Tout en restant extraordinairement actuel, Chronique d’un été fait percevoir aussi, de manière étonnamment aigüe et prenante, l’atmosphère de la France en vacance de l’été 1960. Une atmosphère plombée bien sûr par la Guerre d’Algérie (qu’aucun autre film de l’époque n’évoque à notre connaissance avec une telle franchise) mais qui fait pressentir aussi, notamment dans les discussions entre jeunes intellectuels et ouvriers, les germes encore timides de mai 68.
Cinquante ans après sa réalisation, l’expérience cinématographique à la fois aboutie et totalement ouverte de Rouch et Morin est aussi stimulante qu’au premier jour.
Le DVD
- Chronique d’un été - Le DVD
Les Editions Montparnasse proposent en DVD, à partir du 6 mars 2012, le film de Rouch et Morin dans la version admirablement restaurée par la Cinémathèque de Bologne en lui adjoignant un passionnant documentaire.
Les suppléments
Un été + 50 : ce documentaire passionnant, réalisé par Florence Dauman, est sorti en salle le 19 octobre 2011 en même temps que la version restaurée de Chronique d’un été. Il permet réellement d’approfondir et d’affiner la perception du film en nous donnant accès à de nombreuses séquences inédites et à des entretiens, tous captivants, réalisés en 2010 : Edgar Morin, Marceline Loridan, Debray, Nadine Ballot... ils sont presque tous là.
Dans les séquences inédites on verra par exemple Jacques Rivette à la rédaction des Cahiers, Nicole Berger s’entretenant avec Landry et Nadine Ballot sur la plage à Saint-Jean-de-Luz, une version beaucoup plus complète et explicite de la discussion animée sur la guerre d’Algérie, une scène de rupture au bord de la mer entre Jean Pierre et Marcelline, retirée soi-disant par qu’elle ressemblait trop à L’avventura, qui met bien en évidence l’aspect mis en scène de l’ensemble.
La plus belle de ces découvertes est peut-être la montée in extenso et en durée réelle de l’escalier du Petit Clamart par Angelo rentrant de l’usine Renault, une scène que Rouch regrettait d’avoir dû raccourcir pour la version destinée aux salles.
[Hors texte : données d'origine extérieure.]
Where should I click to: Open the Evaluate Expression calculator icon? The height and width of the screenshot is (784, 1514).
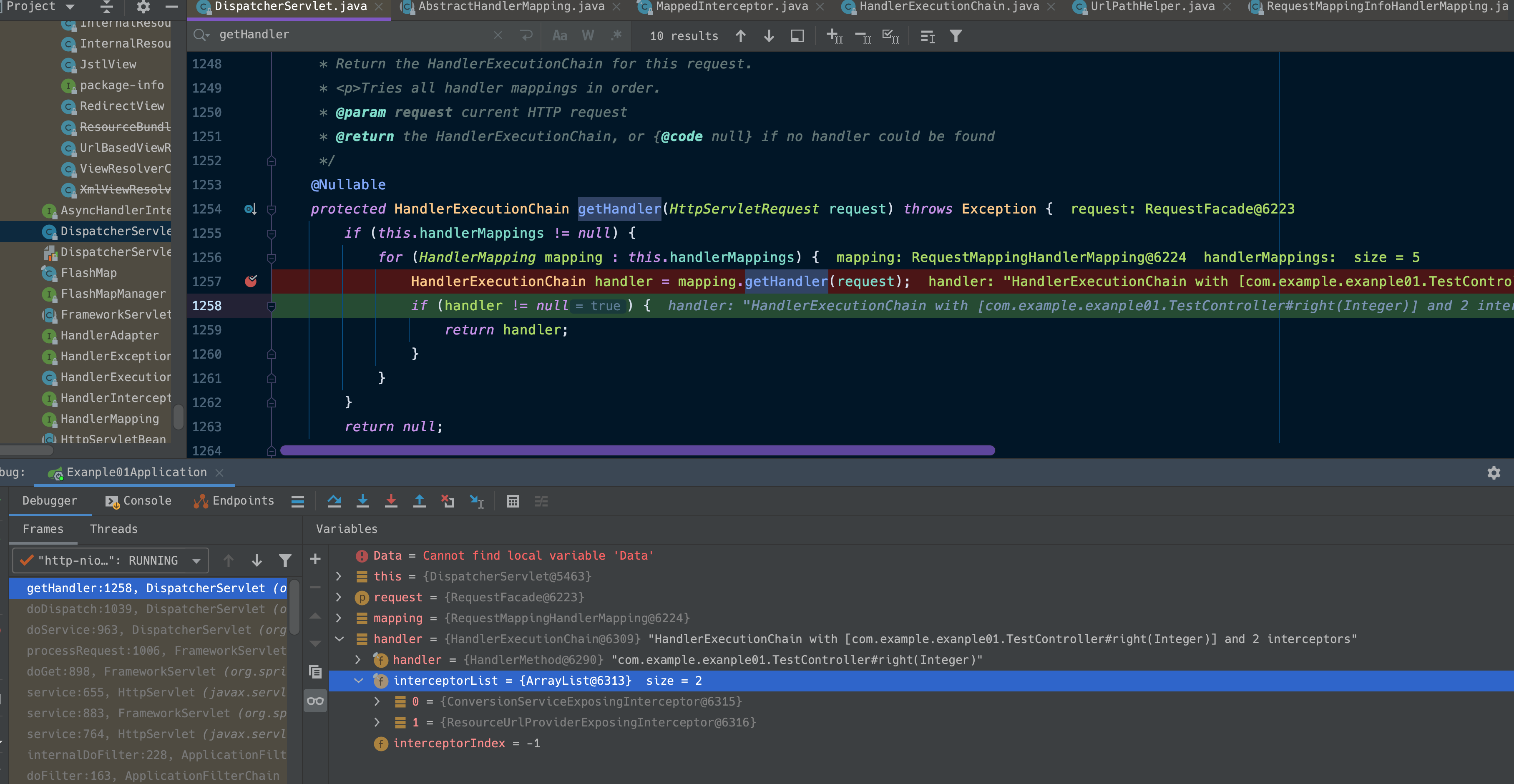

Bref, même si elles n’apportent pas d’éclairage totalement nouveau sur un film qui contient sa propre exégèse, ces 72mn s’avèrent tout à fait indispensables !
Image
Une fois de plus l’Immagine Ritrovata, le laboratoire de la Cineteca di Bologna, a effectué un travail de restauration numérique exemplaire, supervisé par le cinéaste canadien Michel Brault, un des chefs opérateurs du film.
La différence reste sensible entre les séquences tournées en 35mm (par Raoul Coutard) et celles, les plus nombreuses, filmées en 16mm puis gonflées, mais aucune scorie n’affecte le confort de vision et le transfert video est à peu près irréprochable.
On recommandera donc vivement cette édition largement supérieure à celle, déjà remarquable, d’Arte France Video (2005).
Son
Enregistrée pour une grande part en son synchrone au moyen d’un Nagra relié à la caméra 16mm, la bande son mono, également restaurée, reste affectée d’un léger souffle qui ne gène en rien la compréhension, même dans les interventions à plusieurs voix.
* Signalons que conjointement à Chronique d’un été, les Editions Montparnassse sortent en DVD un autre film de Jean Rouch Madame l’eau (1992) dont nous ne manquerons pas de rendre compte très prochainement.